Adoro, adoro doce. Doce mesmo. Não tanto coisas doces. Bebida doce, por exemplo, não suporto. (Só o Mupy.) Arroz-doce, pipoca doce, coisas que deveriam ser salgadas convertidas em doces, desgosto. Mas, como eu adoro doce, tenho nóia de doce às vezes. E quase nunca tenho doce em casa. Nem açúcar (compro de sachê ou de cubinhos pra não decepcionar as visitas com um vidro de Assugrin).
Foi assim que nesses dias de Páscoa fiz o seguinte.

Peguei três bananas, cortei-as ao meio, longitudinalmente. Frigideira. Flambei gostoso, na cachaça com mel e canela (mas agora sou cowboy, sou do ouro, mineiridade nagô). Nota 100.

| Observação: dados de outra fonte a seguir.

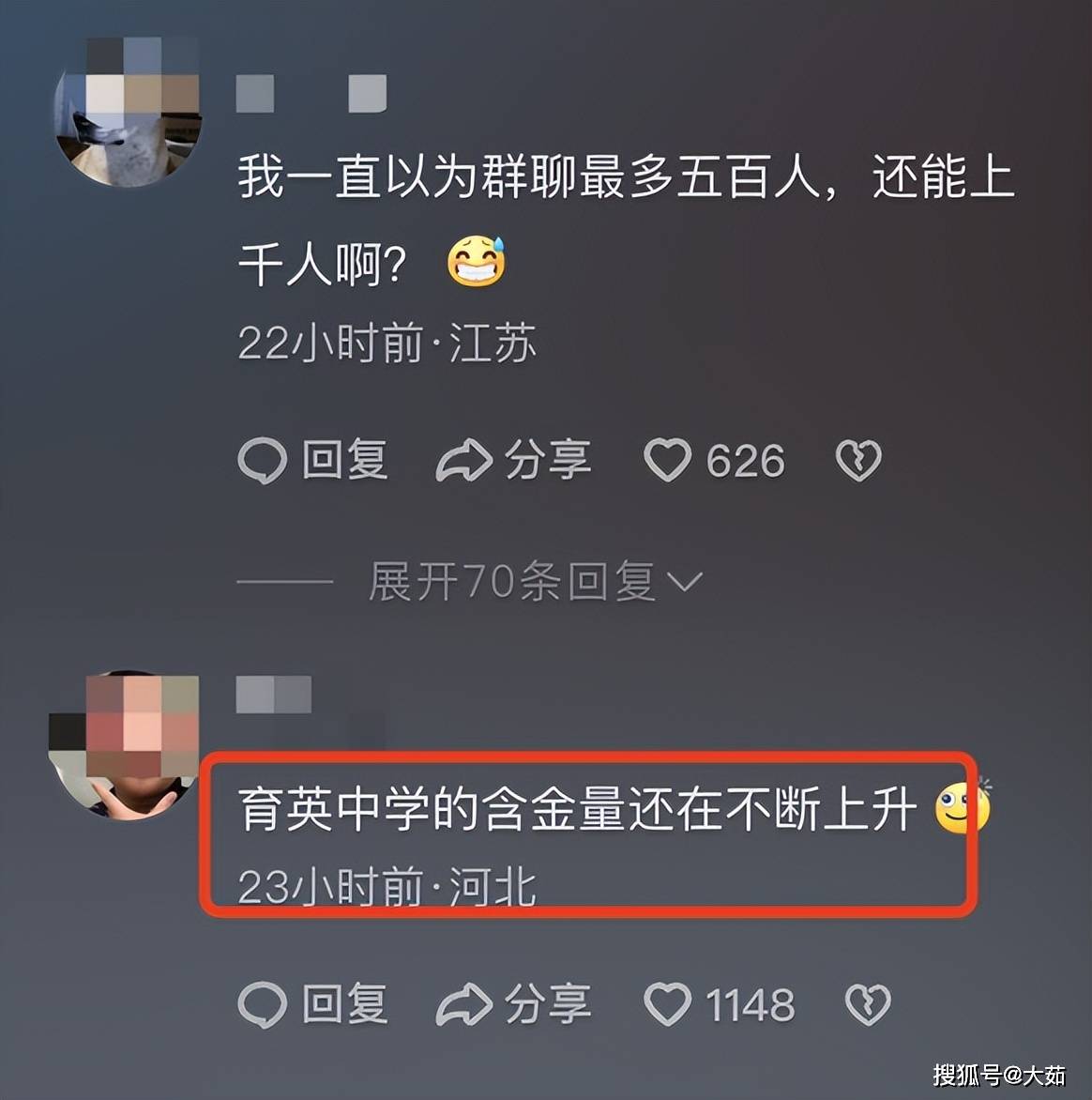
Task: Tap the share arrow icon on the 河北 comment
Action: point(463,1004)
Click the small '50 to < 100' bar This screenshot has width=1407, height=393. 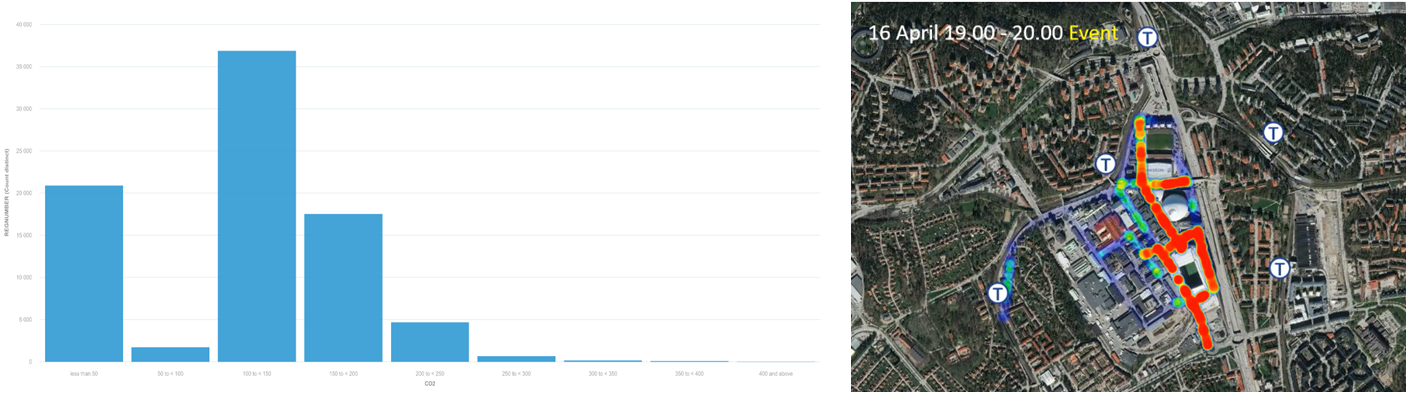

Ontem também tive o pico do açúcar. Tinha ido ao supermercado e voltei com planta, vinho e ração (pros meus tesourinhos, né). Tirei todos os doces do carrinho --tinha colocado uns dois, nutella e bolo frappé. Em casa, não agüentei-a-minha-onda, abri o papaia, que normalmente como puro, e coloquei um pouco de um saquinho de açúcar (desespero). Meu gato-leão, Juca Caju Juca, apareceu incontinênti. O pequeno papaia parecia ter se transformado num quilo de acém. Ele comeu o resto da fruta gos-to-sa-men-te, até rasgar a casca. Quando o Juca era pequenininho, ele gostava de mamão e de melão. Talvez ele seja fã das frutas terminadas em "ão", né?
(No registro do celular, que não faz justiça ao momento fofo, Juca come o mamão enquanto Geni observa, estarrecida: "Meu deus, a subversão não encontra limites".)